本文:
--------------------------------------------------

表 「目が見えない」ことを欠格事由とする各種資格の根拠法

医師法(昭和23年7月30日法律第201号) 第3条 

歯科医師法(昭和23年7月30日法律第202号) 第3条

保健婦助産婦看護婦法(昭和23年7月30日法律第203号) 第9条
歯科衛生士法(昭和23年7月30日法律第204号) 第4条

毒物及び劇物取締法(昭和25年12月28日法律第303号)
  第6条の2 第3項 第2号(特定毒物研究者の許可)、
  第8条 第2項 第3号 (毒物劇物取扱責任者の資格)

診療放射線技師法(昭和26年6月11日法律第226号) 第4条 第1項 第2号(絶対的欠 格事由)

歯科技工士法(昭和30年8月16日法律第168号) 第4条(絶対的欠格事由)

臨床検査技師、衛生検査技師等に関する法律(昭和33年4月23日法律第76号) 第4条
(絶対的欠格事由)

道路交通法(昭和35年6月25日法律第105号) 第88条 第1項 第2号(免許の欠格事由)

薬剤師法(昭和35年8月10日法律第146号) 第4条 第1項 第2号(絶対的欠格条項)

視能訓練士法(昭和46年5月20日法律第64号) 第4条(絶対的欠格事由)

臨床工学技師法(昭和62年6月2日法律第60号) 第4条(絶対的欠格事由)

義肢装具士法(昭和62年6月2日法律第61号) 第4条(絶対的欠格事由)

救急救命士法(平成3年4月23日法律第36号) 第4条(絶対的欠格事由)

(2) 「心身の故障」が免職等の事由となる場合
 次に、法律上欠格事由とはされていないが、その運用によってはそれに等しい結果となる場合をみることにしよう。

--------------------------------------------------

元データ:
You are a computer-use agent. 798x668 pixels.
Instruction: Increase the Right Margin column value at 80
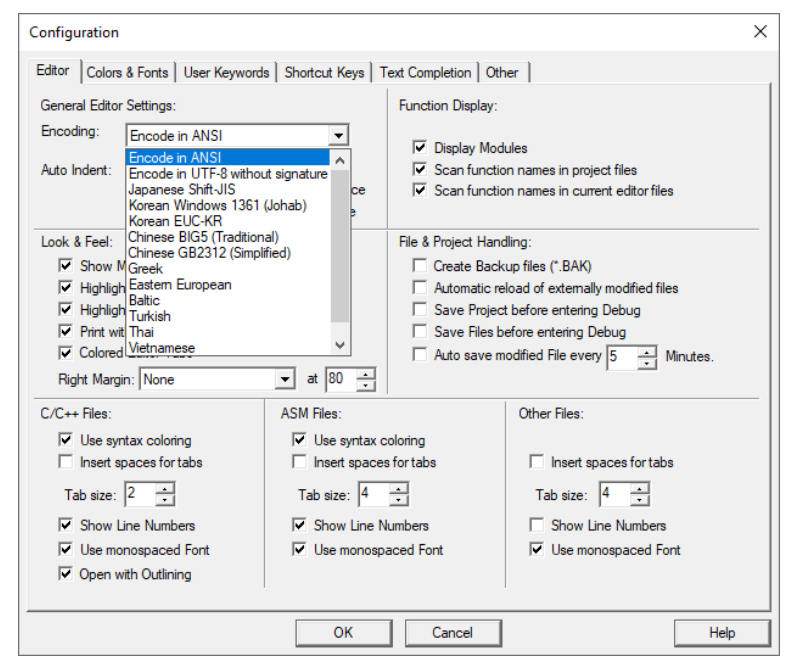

--------------------------------------------------

作業内容:
**A)** 欠格事由の根拠法に関する本文から、「保健婦助産婦看護婦法(昭和23年7月30日法律第203号) 第9条」を含む箇所を起点とし、「第1項 第2号(絶対的欠 格事由)」の直後までを、そのまま抜き出してください。
**B)** 欠格事由の根拠法に関する本文について、最後の文の後に続く部分を書き継いでください。

解答一覧:
**A)**
保健婦助産婦看護婦法(昭和23年7月30日法律第203号) 第9条
歯科衛生士法(昭和23年7月30日法律第204号) 第4条

毒物及び劇物取締法(昭和25年12月28日法律第303号)
  第6条の2 第3項 第2号(特定毒物研究者の許可)、
  第8条 第2項 第3号 (毒物劇物取扱責任者の資格)

診療放射線技師法(昭和26年6月11日法律第226号) 第4条 第1項 第2号(絶対的欠 格事由)

**B)**
 国家公務員法(昭和22年法律第120号)第78条第2号及び地方公務員法(昭和25年法律第261号)第28条第1項第2号は、「心身の故障」のため職務の遂行に支障がある場合や職務遂行に耐えられない場合には、本人の意思に反して後任又は免職とすることができると定めている。これはケース・バイ・ケースの判断の余地を残したものであろうが、その運用の仕方によっては不当に就労の機会を奪う可能性がある。
 これと同様の規定は、各種資格を定める法律にもみられ、「心身の故障」のみでは資格停止とはならないが、それに伴う職務遂行能力の低下を理由として資格登録が認められなくなる形での制限が付けられているものが多い(例、税理士法、社会保健労務士法等)。

(3) 資格取得に際して一定の配慮を行わないことが制限となる場合
 これは、ほとんどの公的資格について考えられなければならないものである。視覚障害がいわゆる「欠格事由」とされているものを除いては、視覚障害者は基本的にはすべての資格を取得できるはずである。しかし現実には、前もってこのような配慮が検討されている場合は希で、視覚障害者が資格取得を希望してはじめてそのための対応策が検討されるのが一般である。資格試験実施機関の最初の反応は概ね「受験できません」とか「前例がありません」という否定的なものである。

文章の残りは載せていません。